[Dataset content Boundary: Start]

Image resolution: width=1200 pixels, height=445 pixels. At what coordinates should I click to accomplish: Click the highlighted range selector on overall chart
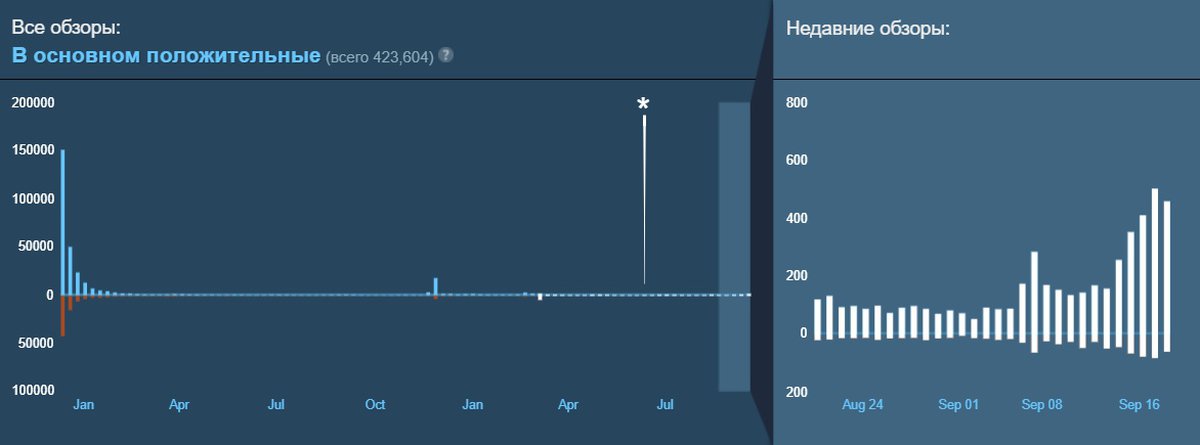point(734,245)
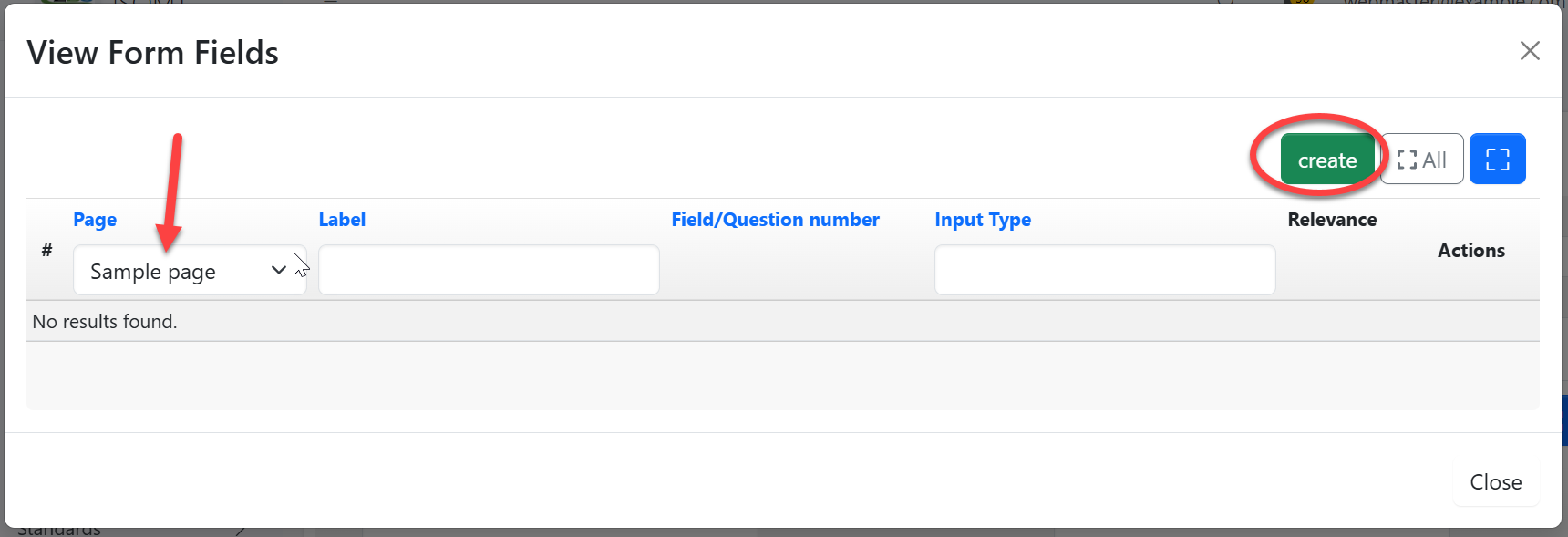
Task: Close the View Form Fields dialog with X
Action: [1530, 51]
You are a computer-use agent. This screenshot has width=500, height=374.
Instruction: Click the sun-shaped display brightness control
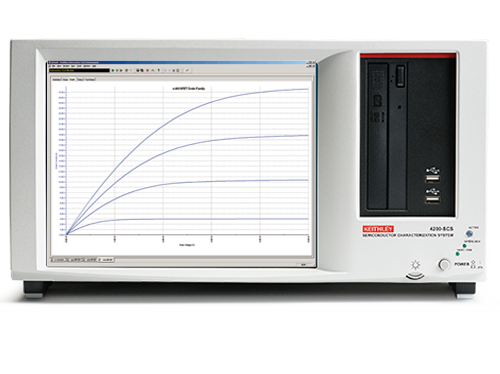pyautogui.click(x=415, y=265)
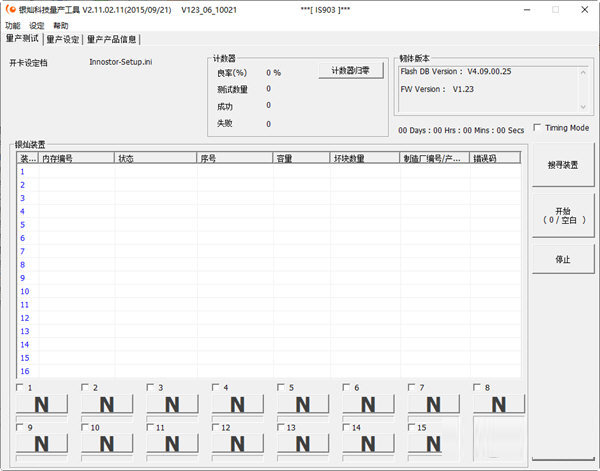Tick the checkbox for slot 2
The width and height of the screenshot is (600, 471).
(85, 387)
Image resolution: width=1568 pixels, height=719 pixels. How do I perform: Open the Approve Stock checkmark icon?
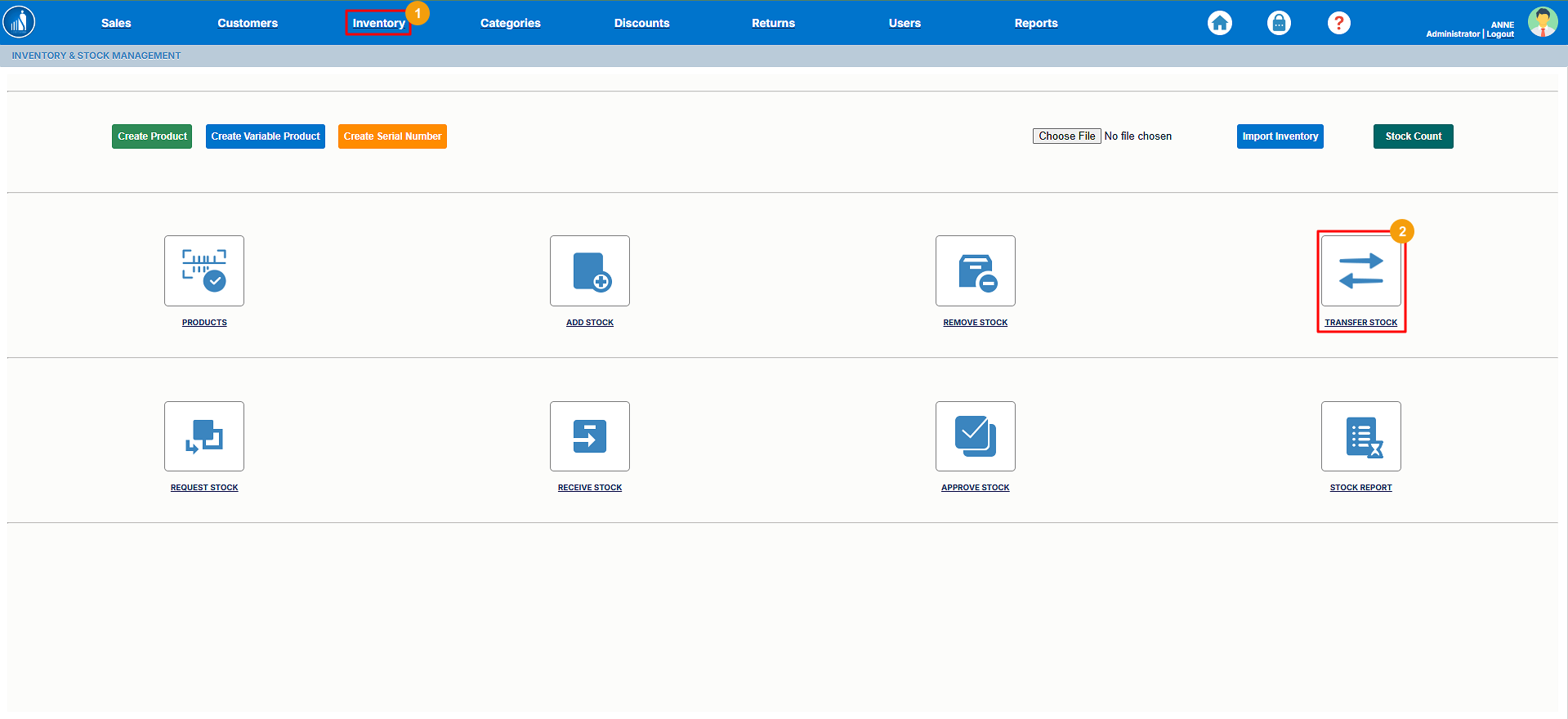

[Dataset content Boundary: End]

- _Task directions_: Before duplicating the entries above, strip out the pictures and keep the rest exact.

- _Written response_:
Image resolution: width=1200 pixels, height=445 pixels. At what coordinates should I click to accomplish: Click the highlighted range selector on overall chart
point(734,245)
Task: Close the View Form Fields dialog with X
Action: [1530, 51]
You are a computer-use agent. This screenshot has width=500, height=374.
Instruction: Click the sun-shaped display brightness control
pyautogui.click(x=415, y=265)
Tick the checkbox for slot 2
The width and height of the screenshot is (600, 471).
(85, 387)
Image resolution: width=1568 pixels, height=719 pixels. How do I perform: Open the Approve Stock checkmark icon?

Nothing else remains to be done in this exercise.